- _THE TASK_
Pick every line out of the entries below that holds the string "input", and report them.

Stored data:
* * * *

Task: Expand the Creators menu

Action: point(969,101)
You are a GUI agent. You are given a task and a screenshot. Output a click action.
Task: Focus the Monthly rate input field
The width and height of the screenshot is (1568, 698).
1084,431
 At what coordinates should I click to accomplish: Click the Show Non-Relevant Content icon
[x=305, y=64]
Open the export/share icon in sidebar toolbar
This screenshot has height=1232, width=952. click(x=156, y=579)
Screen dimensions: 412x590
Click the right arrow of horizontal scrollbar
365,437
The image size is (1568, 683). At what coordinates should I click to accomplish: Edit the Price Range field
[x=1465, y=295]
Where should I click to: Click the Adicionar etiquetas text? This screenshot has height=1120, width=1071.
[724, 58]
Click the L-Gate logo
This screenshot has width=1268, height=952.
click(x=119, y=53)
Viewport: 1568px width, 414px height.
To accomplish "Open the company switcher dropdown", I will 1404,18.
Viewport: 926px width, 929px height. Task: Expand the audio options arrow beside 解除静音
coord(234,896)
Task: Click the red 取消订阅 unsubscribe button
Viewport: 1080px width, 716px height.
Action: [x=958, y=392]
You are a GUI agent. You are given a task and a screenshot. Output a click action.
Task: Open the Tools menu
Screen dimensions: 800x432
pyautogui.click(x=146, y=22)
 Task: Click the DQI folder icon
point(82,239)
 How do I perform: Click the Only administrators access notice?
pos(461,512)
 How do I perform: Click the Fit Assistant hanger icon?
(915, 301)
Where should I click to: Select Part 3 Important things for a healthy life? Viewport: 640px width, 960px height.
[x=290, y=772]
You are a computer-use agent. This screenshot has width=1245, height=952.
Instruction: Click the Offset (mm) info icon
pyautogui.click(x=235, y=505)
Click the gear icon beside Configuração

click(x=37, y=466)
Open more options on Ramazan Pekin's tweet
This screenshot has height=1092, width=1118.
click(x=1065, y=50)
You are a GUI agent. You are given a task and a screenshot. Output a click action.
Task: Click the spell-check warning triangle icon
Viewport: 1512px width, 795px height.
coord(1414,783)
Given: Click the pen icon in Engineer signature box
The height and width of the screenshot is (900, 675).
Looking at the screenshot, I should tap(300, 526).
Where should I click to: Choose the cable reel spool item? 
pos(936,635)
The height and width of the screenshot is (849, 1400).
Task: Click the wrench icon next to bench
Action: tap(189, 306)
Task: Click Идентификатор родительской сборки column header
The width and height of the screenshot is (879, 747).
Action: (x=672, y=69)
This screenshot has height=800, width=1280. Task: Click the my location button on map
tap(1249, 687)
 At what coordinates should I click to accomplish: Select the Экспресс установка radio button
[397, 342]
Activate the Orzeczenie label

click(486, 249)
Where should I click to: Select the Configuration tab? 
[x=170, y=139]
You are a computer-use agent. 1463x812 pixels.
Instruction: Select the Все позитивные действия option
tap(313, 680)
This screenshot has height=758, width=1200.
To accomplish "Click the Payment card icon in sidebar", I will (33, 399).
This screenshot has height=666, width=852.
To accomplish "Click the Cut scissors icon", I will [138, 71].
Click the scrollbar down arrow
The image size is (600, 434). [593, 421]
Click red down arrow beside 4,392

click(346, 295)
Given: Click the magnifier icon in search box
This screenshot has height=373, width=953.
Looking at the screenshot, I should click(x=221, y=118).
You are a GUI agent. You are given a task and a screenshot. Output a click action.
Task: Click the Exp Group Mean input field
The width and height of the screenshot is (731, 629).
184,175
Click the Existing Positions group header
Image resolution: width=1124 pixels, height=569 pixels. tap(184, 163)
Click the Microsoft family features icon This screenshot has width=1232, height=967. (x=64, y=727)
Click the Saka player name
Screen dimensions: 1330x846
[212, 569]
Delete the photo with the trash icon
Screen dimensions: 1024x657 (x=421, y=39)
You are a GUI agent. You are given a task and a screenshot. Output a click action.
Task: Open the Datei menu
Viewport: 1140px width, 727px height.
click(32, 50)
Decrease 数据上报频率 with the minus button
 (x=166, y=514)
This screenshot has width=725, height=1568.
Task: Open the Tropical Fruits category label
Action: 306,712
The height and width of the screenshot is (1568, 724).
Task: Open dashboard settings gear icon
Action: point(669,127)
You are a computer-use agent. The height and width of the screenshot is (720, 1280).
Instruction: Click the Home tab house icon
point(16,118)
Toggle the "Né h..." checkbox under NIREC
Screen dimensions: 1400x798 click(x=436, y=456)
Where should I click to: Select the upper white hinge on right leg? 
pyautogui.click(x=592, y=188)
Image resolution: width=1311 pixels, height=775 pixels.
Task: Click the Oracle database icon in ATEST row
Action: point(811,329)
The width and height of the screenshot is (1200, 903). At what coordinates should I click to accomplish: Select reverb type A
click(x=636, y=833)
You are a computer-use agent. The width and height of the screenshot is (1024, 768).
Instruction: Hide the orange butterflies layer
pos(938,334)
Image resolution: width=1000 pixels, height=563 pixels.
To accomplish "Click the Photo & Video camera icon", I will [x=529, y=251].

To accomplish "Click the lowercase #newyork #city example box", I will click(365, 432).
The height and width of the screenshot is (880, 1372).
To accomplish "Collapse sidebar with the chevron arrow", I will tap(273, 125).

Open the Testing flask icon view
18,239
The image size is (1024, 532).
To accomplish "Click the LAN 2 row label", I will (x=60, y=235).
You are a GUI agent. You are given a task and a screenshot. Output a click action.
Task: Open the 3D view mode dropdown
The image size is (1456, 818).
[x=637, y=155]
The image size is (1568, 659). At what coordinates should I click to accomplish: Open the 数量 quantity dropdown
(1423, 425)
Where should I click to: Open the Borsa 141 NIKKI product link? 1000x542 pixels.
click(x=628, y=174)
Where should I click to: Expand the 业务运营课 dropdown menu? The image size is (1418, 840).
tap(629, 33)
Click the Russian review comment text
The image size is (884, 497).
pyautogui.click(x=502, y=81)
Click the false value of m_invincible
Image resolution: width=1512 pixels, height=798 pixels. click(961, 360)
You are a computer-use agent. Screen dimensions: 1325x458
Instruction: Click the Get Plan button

* * * *

- _TASK SOLUTION_
Task: Focus the Monthly rate input field
Task: Click the Exp Group Mean input field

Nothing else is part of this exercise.